__DATA FOR ANALYSIS__:

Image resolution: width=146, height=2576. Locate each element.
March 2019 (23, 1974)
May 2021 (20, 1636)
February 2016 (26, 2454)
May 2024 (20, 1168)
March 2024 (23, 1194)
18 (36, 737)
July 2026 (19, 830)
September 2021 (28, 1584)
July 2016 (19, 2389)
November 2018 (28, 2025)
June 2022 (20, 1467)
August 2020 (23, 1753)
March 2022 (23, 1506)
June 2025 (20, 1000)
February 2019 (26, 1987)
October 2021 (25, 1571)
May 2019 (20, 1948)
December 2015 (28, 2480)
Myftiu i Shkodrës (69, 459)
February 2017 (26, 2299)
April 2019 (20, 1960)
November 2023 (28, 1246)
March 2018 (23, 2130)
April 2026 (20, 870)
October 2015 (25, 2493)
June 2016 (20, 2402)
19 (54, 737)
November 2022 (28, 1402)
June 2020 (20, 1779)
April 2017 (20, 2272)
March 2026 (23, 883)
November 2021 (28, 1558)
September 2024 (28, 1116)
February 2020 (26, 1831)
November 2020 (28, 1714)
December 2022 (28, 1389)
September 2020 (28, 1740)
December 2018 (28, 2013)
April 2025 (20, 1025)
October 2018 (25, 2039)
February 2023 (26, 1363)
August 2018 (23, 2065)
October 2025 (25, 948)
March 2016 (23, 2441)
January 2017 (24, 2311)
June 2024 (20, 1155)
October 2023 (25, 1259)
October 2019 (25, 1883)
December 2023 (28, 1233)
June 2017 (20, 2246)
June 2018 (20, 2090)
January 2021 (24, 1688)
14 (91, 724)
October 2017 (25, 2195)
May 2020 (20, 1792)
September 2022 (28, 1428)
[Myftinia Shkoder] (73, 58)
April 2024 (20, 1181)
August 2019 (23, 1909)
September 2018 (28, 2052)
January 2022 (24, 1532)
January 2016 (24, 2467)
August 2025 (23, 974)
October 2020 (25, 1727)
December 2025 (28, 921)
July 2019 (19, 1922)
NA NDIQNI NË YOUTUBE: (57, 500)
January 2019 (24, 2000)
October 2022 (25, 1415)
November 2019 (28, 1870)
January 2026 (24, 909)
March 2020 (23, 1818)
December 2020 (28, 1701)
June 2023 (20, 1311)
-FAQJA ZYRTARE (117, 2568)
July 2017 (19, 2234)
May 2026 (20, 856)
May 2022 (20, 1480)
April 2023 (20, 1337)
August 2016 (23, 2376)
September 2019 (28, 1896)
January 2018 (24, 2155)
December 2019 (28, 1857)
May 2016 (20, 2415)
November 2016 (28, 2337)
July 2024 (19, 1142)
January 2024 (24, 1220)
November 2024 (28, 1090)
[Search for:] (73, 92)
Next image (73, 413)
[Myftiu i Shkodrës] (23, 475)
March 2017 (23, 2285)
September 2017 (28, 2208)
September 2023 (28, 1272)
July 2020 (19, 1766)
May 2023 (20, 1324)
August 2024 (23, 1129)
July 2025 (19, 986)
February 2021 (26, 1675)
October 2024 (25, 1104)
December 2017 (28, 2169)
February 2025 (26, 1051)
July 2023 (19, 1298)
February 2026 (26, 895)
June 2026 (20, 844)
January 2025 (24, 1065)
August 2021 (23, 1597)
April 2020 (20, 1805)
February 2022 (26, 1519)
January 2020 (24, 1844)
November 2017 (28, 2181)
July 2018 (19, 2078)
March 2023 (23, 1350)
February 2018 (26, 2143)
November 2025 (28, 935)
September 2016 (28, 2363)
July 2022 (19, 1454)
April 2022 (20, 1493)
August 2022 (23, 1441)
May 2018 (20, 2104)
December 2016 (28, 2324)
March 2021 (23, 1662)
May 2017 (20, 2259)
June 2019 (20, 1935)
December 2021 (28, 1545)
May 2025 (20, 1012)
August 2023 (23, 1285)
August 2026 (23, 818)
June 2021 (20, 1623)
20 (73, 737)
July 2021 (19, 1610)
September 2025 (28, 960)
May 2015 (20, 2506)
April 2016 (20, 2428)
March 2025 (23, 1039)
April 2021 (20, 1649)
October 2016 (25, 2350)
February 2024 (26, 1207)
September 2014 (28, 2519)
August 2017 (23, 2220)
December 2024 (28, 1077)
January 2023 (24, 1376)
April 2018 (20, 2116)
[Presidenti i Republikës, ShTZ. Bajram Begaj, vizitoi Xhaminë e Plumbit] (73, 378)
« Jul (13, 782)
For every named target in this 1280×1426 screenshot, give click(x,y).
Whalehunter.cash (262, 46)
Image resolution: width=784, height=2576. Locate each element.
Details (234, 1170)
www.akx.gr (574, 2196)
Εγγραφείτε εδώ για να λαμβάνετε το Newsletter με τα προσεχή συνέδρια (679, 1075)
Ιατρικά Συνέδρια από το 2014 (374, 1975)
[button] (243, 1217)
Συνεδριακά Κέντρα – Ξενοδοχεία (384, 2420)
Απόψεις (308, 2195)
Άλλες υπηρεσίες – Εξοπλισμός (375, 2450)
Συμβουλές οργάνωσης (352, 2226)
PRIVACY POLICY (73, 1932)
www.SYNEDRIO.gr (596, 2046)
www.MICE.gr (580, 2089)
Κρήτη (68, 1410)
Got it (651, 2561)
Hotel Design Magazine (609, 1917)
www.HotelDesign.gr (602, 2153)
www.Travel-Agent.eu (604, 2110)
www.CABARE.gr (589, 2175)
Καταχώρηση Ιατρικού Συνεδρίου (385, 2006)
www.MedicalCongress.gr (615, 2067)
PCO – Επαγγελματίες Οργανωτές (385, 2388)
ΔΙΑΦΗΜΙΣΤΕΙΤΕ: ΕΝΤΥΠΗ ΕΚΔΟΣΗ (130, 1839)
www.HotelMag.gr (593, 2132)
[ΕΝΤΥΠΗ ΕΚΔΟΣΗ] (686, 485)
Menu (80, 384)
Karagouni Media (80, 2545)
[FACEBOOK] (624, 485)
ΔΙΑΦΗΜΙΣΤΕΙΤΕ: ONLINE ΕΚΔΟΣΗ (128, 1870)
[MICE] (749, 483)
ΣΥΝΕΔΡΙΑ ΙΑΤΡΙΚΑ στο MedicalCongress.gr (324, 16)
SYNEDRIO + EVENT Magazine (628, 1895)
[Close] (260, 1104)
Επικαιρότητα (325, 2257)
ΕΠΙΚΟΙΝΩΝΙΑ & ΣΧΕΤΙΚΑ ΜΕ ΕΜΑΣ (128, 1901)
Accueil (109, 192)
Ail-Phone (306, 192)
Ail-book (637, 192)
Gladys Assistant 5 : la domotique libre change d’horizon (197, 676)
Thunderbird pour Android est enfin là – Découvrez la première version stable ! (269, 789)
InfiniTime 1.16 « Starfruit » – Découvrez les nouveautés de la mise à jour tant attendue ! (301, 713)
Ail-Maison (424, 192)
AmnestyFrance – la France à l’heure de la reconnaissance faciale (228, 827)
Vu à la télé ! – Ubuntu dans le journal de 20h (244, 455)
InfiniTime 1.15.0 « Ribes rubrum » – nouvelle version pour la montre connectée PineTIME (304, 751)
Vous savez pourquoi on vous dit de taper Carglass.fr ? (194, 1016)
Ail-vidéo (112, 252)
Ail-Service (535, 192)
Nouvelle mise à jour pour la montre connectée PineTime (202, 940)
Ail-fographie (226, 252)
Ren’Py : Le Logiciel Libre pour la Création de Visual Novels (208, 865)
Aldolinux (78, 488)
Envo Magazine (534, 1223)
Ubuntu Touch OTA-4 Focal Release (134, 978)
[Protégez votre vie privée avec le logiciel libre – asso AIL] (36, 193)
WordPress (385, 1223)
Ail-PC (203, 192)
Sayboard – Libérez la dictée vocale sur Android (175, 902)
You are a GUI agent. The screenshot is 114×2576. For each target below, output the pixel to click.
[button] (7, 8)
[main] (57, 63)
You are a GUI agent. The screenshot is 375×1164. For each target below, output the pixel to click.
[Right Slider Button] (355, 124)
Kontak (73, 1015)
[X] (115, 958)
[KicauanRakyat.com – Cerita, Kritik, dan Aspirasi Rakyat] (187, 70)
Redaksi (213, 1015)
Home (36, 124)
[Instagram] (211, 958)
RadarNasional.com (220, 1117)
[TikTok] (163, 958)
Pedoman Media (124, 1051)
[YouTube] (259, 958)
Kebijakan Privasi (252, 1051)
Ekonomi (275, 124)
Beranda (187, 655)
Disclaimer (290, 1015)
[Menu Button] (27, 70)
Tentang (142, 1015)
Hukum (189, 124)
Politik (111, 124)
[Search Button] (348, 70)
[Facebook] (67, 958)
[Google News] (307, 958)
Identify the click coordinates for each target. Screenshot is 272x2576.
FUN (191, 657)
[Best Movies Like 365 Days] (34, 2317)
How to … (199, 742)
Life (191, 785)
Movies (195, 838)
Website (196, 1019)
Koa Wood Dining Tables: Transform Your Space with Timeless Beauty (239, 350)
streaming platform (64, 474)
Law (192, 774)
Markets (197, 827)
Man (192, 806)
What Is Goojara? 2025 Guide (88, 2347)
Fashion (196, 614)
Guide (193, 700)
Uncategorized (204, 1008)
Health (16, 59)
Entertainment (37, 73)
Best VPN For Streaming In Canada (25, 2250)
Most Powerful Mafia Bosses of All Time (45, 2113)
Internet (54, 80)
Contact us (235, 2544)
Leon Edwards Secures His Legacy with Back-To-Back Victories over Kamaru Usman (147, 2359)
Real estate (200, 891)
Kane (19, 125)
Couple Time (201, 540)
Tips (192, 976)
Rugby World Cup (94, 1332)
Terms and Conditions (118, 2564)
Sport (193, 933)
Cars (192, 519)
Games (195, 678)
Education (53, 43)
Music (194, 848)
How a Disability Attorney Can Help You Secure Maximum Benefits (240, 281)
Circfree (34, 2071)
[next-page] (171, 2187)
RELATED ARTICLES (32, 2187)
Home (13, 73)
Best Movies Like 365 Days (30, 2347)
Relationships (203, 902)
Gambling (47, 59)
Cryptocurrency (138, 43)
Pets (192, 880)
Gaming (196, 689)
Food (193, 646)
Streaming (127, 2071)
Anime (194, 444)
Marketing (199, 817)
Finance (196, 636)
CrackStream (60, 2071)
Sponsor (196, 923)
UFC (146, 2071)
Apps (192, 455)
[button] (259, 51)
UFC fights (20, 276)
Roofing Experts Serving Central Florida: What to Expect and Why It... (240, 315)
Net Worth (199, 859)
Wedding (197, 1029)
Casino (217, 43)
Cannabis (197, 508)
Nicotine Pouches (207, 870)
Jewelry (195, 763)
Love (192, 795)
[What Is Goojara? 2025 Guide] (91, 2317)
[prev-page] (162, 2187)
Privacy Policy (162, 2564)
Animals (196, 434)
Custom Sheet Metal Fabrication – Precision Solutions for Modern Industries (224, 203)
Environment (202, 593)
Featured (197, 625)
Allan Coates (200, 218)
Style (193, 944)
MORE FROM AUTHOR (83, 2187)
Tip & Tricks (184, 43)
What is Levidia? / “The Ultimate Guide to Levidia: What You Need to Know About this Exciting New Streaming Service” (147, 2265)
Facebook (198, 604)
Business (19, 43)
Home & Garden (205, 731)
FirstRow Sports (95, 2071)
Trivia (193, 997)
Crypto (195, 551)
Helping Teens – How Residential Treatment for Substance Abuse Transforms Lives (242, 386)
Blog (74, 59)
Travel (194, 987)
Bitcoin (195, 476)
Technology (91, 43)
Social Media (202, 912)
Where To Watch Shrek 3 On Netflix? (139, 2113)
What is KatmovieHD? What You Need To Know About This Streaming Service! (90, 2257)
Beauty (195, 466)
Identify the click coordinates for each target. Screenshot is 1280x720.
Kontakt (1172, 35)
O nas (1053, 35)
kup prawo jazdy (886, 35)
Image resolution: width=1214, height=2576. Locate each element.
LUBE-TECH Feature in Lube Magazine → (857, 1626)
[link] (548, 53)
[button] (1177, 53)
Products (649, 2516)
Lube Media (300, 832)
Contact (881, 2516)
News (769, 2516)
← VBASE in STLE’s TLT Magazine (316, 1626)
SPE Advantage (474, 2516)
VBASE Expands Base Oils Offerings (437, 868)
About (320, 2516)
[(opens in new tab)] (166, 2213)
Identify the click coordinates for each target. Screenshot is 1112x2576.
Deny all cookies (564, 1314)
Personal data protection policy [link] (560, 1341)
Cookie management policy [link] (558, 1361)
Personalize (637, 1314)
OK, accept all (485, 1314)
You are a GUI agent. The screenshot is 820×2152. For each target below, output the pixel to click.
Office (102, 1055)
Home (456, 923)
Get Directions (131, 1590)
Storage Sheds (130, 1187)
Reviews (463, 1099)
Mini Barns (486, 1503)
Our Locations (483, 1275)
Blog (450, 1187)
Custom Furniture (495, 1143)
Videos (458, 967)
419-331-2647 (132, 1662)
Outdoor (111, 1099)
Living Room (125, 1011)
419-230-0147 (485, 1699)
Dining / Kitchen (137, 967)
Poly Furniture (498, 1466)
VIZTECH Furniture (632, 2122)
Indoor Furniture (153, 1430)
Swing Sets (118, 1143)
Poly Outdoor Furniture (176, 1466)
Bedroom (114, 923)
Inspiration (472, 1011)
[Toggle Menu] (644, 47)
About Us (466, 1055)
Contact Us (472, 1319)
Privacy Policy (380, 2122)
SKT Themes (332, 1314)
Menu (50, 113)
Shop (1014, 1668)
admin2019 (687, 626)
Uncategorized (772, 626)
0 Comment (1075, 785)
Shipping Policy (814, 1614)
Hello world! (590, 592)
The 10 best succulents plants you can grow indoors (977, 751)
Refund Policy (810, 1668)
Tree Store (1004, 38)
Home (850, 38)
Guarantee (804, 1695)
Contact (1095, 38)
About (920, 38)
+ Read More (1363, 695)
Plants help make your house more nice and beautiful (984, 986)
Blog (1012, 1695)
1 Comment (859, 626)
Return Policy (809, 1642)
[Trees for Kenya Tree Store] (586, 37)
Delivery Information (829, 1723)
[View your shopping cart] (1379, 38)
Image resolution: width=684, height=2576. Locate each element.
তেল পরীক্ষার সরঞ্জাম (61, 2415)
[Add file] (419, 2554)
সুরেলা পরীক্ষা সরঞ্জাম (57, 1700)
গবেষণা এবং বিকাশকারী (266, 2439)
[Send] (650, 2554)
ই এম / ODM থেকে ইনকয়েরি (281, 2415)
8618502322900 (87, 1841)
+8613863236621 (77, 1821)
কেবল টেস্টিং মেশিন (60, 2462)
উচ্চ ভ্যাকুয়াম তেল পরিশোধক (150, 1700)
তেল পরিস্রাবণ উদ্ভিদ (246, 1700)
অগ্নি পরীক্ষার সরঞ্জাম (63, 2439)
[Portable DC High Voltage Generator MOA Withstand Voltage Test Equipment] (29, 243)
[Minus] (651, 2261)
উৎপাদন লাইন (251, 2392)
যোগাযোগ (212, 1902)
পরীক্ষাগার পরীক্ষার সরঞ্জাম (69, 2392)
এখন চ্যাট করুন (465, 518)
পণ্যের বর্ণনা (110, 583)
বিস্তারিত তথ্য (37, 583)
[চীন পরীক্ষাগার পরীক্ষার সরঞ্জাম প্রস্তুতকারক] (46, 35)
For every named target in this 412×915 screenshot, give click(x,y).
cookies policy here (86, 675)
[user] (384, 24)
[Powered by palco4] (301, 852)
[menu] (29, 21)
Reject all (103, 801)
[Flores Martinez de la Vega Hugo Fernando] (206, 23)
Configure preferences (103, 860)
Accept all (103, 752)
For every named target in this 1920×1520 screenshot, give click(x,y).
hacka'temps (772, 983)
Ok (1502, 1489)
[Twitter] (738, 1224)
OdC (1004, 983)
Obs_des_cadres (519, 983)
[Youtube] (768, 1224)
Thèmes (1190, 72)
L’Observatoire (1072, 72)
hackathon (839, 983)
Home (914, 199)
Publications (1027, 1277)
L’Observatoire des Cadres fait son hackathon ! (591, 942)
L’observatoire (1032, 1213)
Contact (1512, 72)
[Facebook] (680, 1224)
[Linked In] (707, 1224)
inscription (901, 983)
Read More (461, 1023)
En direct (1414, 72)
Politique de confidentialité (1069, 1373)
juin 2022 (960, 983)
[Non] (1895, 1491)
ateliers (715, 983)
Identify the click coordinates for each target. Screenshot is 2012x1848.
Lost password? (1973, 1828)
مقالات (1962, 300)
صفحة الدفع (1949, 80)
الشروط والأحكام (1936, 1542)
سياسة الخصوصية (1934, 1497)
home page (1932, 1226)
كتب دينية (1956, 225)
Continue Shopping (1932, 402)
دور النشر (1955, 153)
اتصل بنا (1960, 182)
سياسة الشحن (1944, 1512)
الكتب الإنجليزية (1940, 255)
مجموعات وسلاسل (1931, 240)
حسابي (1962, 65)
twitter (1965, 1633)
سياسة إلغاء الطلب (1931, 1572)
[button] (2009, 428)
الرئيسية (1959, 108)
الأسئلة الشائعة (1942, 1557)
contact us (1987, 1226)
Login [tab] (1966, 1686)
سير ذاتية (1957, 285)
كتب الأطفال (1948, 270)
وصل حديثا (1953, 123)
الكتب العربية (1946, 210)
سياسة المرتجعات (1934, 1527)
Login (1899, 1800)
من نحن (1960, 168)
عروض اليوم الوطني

__WHAT IS BEING ASKED__: Return the span of lines in the data above that opens at the line with "Ail-Service (535, 192)" and closes at the line with "Ail-PC (203, 192)", exactly, ends included, nothing else.

__ANSWER SPACE__:
Ail-Service (535, 192)
Nouvelle mise à jour pour la montre connectée PineTime (202, 940)
Ail-fographie (226, 252)
Ren’Py : Le Logiciel Libre pour la Création de Visual Novels (208, 865)
Aldolinux (78, 488)
Envo Magazine (534, 1223)
Ubuntu Touch OTA-4 Focal Release (134, 978)
[Protégez votre vie privée avec le logiciel libre – asso AIL] (36, 193)
WordPress (385, 1223)
Ail-PC (203, 192)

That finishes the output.